### [EXTRACTED RECORDS]
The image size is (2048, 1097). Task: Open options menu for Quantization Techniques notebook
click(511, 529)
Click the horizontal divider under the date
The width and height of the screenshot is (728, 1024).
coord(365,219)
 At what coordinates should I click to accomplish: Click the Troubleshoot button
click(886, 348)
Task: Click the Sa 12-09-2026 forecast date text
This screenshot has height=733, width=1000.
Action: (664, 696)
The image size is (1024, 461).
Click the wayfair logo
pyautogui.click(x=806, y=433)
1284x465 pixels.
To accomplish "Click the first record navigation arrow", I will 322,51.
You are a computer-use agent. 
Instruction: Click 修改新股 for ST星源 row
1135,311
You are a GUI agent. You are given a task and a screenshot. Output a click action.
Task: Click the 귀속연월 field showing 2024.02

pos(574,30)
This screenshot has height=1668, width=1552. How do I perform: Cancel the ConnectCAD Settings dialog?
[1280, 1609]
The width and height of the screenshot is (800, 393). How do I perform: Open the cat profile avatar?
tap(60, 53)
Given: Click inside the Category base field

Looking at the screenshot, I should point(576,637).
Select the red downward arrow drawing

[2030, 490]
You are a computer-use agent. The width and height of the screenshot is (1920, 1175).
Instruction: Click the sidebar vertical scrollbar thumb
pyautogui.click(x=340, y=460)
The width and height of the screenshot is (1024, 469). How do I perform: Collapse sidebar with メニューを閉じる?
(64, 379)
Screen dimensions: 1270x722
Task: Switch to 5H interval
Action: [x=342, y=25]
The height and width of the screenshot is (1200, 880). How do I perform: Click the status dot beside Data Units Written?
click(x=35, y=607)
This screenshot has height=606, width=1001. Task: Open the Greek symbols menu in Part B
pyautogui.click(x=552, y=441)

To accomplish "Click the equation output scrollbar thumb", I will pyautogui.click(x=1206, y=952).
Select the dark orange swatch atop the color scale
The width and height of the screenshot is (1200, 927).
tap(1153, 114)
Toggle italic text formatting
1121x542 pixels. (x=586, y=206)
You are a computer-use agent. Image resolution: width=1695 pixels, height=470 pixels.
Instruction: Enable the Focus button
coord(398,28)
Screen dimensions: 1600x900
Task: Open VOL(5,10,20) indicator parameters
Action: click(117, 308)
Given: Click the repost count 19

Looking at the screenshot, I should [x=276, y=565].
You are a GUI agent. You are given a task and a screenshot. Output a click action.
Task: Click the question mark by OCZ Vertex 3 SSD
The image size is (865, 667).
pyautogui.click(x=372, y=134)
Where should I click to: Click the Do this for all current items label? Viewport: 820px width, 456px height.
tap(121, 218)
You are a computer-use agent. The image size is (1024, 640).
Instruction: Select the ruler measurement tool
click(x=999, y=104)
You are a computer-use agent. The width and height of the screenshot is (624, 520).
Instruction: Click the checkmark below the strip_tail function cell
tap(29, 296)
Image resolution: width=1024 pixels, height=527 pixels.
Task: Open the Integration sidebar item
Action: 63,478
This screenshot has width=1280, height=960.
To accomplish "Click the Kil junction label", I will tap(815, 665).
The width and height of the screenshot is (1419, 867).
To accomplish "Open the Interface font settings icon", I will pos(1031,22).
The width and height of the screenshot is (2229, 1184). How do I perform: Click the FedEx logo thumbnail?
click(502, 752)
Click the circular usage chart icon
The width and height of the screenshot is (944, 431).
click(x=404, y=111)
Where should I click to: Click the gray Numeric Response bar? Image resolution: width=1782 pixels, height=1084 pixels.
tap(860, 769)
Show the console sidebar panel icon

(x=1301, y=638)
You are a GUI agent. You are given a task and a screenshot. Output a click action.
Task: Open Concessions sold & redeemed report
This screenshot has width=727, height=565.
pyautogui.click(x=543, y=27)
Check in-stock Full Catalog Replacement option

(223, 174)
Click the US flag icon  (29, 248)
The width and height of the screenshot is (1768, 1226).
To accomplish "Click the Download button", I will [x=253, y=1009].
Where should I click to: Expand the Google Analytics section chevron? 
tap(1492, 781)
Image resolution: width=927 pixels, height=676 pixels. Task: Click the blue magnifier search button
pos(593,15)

### [REQUIRED TASK]
Reproduce the listing above, renaming "scrollbar" to "scroll bar" wherever it occurs and keeping every other character unchanged.

### [SOLUTION]
The image size is (2048, 1097). Task: Open options menu for Quantization Techniques notebook
click(511, 529)
Click the horizontal divider under the date
The width and height of the screenshot is (728, 1024).
coord(365,219)
 At what coordinates should I click to accomplish: Click the Troubleshoot button
click(886, 348)
Task: Click the Sa 12-09-2026 forecast date text
This screenshot has height=733, width=1000.
Action: (664, 696)
The image size is (1024, 461).
Click the wayfair logo
pyautogui.click(x=806, y=433)
1284x465 pixels.
To accomplish "Click the first record navigation arrow", I will 322,51.
You are a computer-use agent. 
Instruction: Click 修改新股 for ST星源 row
1135,311
You are a GUI agent. You are given a task and a screenshot. Output a click action.
Task: Click the 귀속연월 field showing 2024.02

pos(574,30)
This screenshot has height=1668, width=1552. How do I perform: Cancel the ConnectCAD Settings dialog?
[1280, 1609]
The width and height of the screenshot is (800, 393). How do I perform: Open the cat profile avatar?
tap(60, 53)
Given: Click inside the Category base field

Looking at the screenshot, I should point(576,637).
Select the red downward arrow drawing

[2030, 490]
You are a computer-use agent. The width and height of the screenshot is (1920, 1175).
Instruction: Click the sidebar vertical scroll bar thumb
pyautogui.click(x=340, y=460)
The width and height of the screenshot is (1024, 469). How do I perform: Collapse sidebar with メニューを閉じる?
(64, 379)
Screen dimensions: 1270x722
Task: Switch to 5H interval
Action: [x=342, y=25]
The height and width of the screenshot is (1200, 880). How do I perform: Click the status dot beside Data Units Written?
click(x=35, y=607)
This screenshot has height=606, width=1001. Task: Open the Greek symbols menu in Part B
pyautogui.click(x=552, y=441)

To accomplish "Click the equation output scroll bar thumb", I will pyautogui.click(x=1206, y=952).
Select the dark orange swatch atop the color scale
The width and height of the screenshot is (1200, 927).
tap(1153, 114)
Toggle italic text formatting
1121x542 pixels. (x=586, y=206)
You are a computer-use agent. Image resolution: width=1695 pixels, height=470 pixels.
Instruction: Enable the Focus button
coord(398,28)
Screen dimensions: 1600x900
Task: Open VOL(5,10,20) indicator parameters
Action: click(117, 308)
Given: Click the repost count 19

Looking at the screenshot, I should [x=276, y=565].
You are a GUI agent. You are given a task and a screenshot. Output a click action.
Task: Click the question mark by OCZ Vertex 3 SSD
The image size is (865, 667).
pyautogui.click(x=372, y=134)
Where should I click to: Click the Do this for all current items label? Viewport: 820px width, 456px height.
tap(121, 218)
You are a computer-use agent. The image size is (1024, 640).
Instruction: Select the ruler measurement tool
click(x=999, y=104)
You are a computer-use agent. The width and height of the screenshot is (624, 520).
Instruction: Click the checkmark below the strip_tail function cell
tap(29, 296)
Image resolution: width=1024 pixels, height=527 pixels.
Task: Open the Integration sidebar item
Action: 63,478
This screenshot has width=1280, height=960.
To accomplish "Click the Kil junction label", I will tap(815, 665).
The width and height of the screenshot is (1419, 867).
To accomplish "Open the Interface font settings icon", I will pos(1031,22).
The width and height of the screenshot is (2229, 1184). How do I perform: Click the FedEx logo thumbnail?
click(502, 752)
Click the circular usage chart icon
The width and height of the screenshot is (944, 431).
click(x=404, y=111)
Where should I click to: Click the gray Numeric Response bar? Image resolution: width=1782 pixels, height=1084 pixels.
tap(860, 769)
Show the console sidebar panel icon

(x=1301, y=638)
You are a GUI agent. You are given a task and a screenshot. Output a click action.
Task: Open Concessions sold & redeemed report
This screenshot has width=727, height=565.
pyautogui.click(x=543, y=27)
Check in-stock Full Catalog Replacement option

(223, 174)
Click the US flag icon  (29, 248)
The width and height of the screenshot is (1768, 1226).
To accomplish "Click the Download button", I will [x=253, y=1009].
Where should I click to: Expand the Google Analytics section chevron? 
tap(1492, 781)
Image resolution: width=927 pixels, height=676 pixels. Task: Click the blue magnifier search button
pos(593,15)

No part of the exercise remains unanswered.